Holocaust survivor, Esther Lederman, spoke to seventh grade students at Clayton Middle School on March 11th. As a teenager, Lederman ran away from a Polish ghetto in search of her friend, Ezjel Lederman, who was in hiding with his family during the Holocaust. She stayed in hiding for 22 months, evading the harsh punishment of the Nazis.
Lederman shared her story with seventh graders who are studying the Holocaust.
“Many students enjoyed hearing her speak. They were fascinated with the story of her life and how she survived the Holocaust,” stated Jackie Jones, a seventh grade Social Studies teacher at Clayton Middle, who organized the assembly.
Lederman’s story was more personal and relatable to students and students enjoyed the variation that her talk provided.
“It was nice to have an up close and personal presentation instead of reading about it in a history book. We actually had someone to talk to about it,” said seventh grader Taylor Allen.
Students felt that speaker was more interesting than studying about the Holocaust in the classroom.
“More people paid attention when she came rather than just reading it out of the book. When people read out of the book, they don’t really care,” stated seventh grader, Jessica Smith.
Teachers agreed that the speaker gave students a deeper understanding of the content they studied in the classroom.

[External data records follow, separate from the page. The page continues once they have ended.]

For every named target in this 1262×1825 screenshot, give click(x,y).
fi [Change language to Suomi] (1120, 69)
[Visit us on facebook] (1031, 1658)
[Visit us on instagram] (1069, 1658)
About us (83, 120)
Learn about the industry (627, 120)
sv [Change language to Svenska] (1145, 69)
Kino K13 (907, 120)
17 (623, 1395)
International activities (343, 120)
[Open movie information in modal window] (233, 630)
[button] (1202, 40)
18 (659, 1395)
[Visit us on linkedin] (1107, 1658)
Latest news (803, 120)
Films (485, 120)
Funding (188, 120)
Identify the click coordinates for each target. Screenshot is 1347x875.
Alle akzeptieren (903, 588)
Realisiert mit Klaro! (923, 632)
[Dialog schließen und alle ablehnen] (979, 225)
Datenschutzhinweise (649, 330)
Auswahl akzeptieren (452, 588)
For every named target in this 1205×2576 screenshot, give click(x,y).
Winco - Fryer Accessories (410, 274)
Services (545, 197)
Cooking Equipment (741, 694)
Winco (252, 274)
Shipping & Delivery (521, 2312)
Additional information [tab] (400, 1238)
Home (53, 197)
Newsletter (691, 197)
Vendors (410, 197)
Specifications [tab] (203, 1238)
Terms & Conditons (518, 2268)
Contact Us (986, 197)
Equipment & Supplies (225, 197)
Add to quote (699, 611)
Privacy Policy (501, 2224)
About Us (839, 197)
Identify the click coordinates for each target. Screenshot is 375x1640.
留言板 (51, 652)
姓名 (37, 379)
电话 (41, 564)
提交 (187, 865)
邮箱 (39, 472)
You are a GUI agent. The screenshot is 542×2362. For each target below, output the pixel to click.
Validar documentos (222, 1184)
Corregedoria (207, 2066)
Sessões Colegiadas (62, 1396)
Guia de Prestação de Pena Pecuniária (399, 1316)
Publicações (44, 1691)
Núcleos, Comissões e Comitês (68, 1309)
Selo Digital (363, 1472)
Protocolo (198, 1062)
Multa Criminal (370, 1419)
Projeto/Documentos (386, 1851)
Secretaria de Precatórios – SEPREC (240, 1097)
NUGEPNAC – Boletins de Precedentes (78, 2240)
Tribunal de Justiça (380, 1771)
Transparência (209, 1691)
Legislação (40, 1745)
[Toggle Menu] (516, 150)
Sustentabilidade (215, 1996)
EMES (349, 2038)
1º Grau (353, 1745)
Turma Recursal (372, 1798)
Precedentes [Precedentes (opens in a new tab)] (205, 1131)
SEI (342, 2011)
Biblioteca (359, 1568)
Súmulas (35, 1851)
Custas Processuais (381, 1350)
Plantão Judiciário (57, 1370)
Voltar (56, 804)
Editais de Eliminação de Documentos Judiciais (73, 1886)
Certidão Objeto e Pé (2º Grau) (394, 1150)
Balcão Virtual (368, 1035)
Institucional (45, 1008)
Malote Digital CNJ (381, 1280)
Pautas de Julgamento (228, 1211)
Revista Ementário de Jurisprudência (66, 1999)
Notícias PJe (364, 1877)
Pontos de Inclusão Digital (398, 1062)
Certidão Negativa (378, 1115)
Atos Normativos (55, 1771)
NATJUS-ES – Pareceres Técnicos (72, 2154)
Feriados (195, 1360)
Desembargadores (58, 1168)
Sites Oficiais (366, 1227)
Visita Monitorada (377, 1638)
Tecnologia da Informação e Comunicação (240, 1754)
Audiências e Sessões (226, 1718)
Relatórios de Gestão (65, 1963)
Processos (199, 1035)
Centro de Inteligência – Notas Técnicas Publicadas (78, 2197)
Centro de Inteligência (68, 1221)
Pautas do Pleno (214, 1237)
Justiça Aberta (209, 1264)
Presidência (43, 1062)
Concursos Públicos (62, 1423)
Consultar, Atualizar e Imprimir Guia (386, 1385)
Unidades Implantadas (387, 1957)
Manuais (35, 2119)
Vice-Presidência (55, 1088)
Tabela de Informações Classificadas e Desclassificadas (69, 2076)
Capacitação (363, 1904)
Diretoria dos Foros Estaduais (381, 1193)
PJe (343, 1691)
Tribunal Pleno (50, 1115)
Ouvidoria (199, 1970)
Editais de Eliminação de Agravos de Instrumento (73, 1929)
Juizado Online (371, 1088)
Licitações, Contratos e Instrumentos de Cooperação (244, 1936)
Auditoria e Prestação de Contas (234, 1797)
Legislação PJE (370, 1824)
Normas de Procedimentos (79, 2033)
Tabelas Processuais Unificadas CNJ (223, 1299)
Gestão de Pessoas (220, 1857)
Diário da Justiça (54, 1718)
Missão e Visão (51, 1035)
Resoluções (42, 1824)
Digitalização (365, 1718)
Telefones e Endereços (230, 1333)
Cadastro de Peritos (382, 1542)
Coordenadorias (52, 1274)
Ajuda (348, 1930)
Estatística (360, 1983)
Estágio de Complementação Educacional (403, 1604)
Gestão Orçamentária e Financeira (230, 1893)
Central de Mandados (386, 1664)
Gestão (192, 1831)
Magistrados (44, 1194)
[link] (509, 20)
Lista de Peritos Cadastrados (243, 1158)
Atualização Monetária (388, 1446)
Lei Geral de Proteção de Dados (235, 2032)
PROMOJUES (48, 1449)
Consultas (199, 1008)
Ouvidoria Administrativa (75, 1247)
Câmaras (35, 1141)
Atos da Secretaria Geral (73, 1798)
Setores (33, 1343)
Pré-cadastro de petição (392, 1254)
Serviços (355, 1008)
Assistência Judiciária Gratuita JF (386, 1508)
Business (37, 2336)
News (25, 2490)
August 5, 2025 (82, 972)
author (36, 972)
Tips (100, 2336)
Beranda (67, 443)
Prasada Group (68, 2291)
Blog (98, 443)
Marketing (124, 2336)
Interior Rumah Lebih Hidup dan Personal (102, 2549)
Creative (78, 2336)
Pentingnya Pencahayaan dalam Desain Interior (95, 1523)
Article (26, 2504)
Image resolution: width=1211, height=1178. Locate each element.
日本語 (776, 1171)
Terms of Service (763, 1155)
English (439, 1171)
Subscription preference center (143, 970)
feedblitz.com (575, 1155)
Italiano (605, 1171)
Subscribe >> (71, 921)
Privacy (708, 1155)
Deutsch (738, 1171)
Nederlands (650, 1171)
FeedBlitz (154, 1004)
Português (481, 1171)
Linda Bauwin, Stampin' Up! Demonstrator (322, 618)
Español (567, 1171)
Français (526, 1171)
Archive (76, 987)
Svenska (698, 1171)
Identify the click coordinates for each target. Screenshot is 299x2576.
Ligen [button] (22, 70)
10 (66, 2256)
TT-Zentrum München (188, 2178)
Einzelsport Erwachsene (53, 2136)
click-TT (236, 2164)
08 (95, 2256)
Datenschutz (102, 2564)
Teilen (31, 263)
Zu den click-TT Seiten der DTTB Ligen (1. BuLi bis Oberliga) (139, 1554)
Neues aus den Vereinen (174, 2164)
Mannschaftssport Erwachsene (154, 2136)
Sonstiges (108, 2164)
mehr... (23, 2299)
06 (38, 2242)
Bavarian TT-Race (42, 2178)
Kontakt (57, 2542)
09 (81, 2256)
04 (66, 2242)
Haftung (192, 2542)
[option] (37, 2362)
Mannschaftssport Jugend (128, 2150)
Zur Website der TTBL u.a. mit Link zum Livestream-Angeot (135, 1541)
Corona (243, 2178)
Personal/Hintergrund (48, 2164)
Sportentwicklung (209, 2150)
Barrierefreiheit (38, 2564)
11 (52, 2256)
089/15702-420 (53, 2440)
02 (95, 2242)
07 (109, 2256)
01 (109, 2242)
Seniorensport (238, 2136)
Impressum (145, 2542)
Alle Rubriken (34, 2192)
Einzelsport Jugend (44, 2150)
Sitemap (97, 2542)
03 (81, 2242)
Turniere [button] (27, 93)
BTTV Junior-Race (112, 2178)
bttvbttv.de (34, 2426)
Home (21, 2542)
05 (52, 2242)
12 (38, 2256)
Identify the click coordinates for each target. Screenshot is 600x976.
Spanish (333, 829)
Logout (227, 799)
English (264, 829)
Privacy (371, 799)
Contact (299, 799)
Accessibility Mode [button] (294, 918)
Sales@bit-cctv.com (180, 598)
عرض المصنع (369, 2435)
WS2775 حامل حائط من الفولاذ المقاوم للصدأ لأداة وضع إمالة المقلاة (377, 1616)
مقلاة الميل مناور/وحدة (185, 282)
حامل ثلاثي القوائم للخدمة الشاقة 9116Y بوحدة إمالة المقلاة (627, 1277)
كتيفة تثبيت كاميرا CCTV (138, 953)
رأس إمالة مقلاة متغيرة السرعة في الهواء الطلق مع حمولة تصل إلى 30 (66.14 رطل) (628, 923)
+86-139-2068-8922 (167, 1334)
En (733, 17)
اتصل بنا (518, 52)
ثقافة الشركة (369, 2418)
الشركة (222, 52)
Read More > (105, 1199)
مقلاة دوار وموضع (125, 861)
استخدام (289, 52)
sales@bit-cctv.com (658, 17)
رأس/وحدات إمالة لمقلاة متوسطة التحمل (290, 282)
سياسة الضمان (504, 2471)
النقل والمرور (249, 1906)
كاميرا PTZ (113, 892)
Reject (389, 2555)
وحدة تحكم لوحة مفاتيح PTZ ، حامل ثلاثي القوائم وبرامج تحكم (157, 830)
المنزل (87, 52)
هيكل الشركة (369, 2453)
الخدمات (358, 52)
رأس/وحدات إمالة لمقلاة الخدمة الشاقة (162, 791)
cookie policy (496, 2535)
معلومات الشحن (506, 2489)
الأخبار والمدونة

“[Lederman] is a real life person who actually experienced all of the harshness and cruelty of the Holocaust and came out alive. This experience allowed students to see firsthand how to survive it and the outcome,” stated Jones.
Lederman’s speech gave students a personalized account of life outside of the Nazi controlled concentration camps.
“I learned that it wasn’t only hard for people in the concentration camps, but it was hard for the people outside of the camps to make a living too,” stated Sidney Buss, a seventh grader.
Students benefited from hearing about what life was like during World War II.
“[Lederman] stayed in a home and was in hiding instead of actually going to a[concentration] camp. I would expect her to be in a [concentration] camp because when I think of the holocaust I think of people going to [concentration] camps,” Allen said.
Social Studies teachers wanted students to gain a more rounded understanding of the Holocaust.
“[We wanted students to] have a better understanding of what discriminated groups went through during the holocaust and how some people were able to survive all this cruelty,” stated Jones.
Students had a once in a lifetime opportunity to interact with a Holocaust survivor when Lederman answered questions after her speech.
“I liked when she came to the classroom to answer our own personal questions. It was a lot more fun than having to read about it out of a book,” stated Buss.
Lederman is a part of The North Carolina Holocaust Council.